Cost and short-termism explain a lot of Britain's recent antipathy to electric railways, but the problem has deeper foundations. It could even be a paradigm of Britain's industrial and political history. The world's first electric locomotive, powered by zinc-acid batteries, was demonstrated on the Edinburgh & Glasgow Railway as early as 1842, but it was the German Werner von Siemens who made electric locomotion a practical possibility in the 1870s. Britain built a few novelty lines (one still survives, by Magnus Volk in Brighton) in the next decade. Private railway companies began to take electric traction seriously in the next century, with experimental schemes that used different forms of transmission, leaving a confusing legacy that still exists in the form of third rails (south of the Thames and on Merseyside) and overhead wires (everywhere else). Elsewhere in Europe, countries nationalised their railways - Italy in 1905, Germany in the 1920s, France in 1938 - and devised national strategies. In Britain, rivalrous private companies grew weaker. Only in the middle era of public ownership did Britain begin to electrify its main lines on any serious scale. And then in the 1990s the model of the free market returned, sweetened with heavy public subsidy but unfettered by strategic demands.

Eventually, in July last year, the government published its white paper, Delivering a Sustainable Railway. Electrification? "It would not be prudent to commit now to 'all-or-nothing' projects, such as network-wide electrification or a high-speed line, for which the longer-term benefits are currently uncertain and which do not reflect today's priorities". The transport secretary Ruth Kelly, gave evidence to the Commons' transport committee in January this year. Electrification? "It may well be the case that in the next few years I come back before this committee and say, 'I think electrification is the way to go'. I could not say that with confidence today ... I would not be able to make the value-for-money case."

The U-turn came last Friday. Kelly had noticed the price of oil. The events of recent weeks, she said, had "really brought home to me" how important it was "to complete the UK's transition to a low-carbon economy". Electrification? Yes indeed, it was time to phase out diesel engines.

The case for railway electrification has been argued over the past 10 years by many people inside the industry and out. Very few British politicians would get high marks for a similar foresight, particularly those in government.

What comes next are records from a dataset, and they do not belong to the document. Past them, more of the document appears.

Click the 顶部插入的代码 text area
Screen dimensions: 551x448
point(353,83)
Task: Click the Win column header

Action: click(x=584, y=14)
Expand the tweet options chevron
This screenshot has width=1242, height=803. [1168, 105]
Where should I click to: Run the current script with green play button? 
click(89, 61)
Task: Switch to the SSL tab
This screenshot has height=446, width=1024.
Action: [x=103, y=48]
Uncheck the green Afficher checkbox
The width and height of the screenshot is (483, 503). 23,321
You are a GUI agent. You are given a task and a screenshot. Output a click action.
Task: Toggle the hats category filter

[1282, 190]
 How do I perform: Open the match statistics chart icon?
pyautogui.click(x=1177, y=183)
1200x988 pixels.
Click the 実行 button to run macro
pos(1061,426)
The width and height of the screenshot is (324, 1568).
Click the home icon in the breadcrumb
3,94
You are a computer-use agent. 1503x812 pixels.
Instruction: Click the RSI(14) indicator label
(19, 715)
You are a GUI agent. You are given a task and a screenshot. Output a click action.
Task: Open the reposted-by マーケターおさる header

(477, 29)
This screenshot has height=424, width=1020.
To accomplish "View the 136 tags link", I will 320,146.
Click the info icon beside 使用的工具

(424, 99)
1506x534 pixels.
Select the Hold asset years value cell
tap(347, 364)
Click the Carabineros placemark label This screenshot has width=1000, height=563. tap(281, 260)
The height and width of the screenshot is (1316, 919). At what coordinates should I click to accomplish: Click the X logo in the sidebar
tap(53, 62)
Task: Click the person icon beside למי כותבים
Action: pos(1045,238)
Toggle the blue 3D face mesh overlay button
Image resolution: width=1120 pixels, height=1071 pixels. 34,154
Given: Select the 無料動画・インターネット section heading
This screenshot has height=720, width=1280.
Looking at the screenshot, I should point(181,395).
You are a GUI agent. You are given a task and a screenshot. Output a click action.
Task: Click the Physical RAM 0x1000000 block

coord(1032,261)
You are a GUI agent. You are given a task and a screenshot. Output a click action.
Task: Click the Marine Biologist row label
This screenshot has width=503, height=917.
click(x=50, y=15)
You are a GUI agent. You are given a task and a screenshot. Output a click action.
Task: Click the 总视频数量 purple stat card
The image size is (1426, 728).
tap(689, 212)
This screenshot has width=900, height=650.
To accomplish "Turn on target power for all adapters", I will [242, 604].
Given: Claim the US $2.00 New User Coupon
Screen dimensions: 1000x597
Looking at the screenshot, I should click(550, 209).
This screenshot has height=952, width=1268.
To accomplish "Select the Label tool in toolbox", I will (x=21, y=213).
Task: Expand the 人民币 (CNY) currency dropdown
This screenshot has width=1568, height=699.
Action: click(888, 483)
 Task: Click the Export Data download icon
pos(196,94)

I like to imagine a post-diluvian conference of historians high on a hill, portioning out the blame for sea-level rise and the turbulent weather. They have a long measuring stick. Ordinary, worldwide material ambition and human confusion take up several metres of its length, but here and there is a centimetre devoted to a particularly individual folly. George Bush has one of those. Much, much smaller, maybe only a millimetre but still just visible, is the Labour government's transport policy, 1997-2008 (or whenever).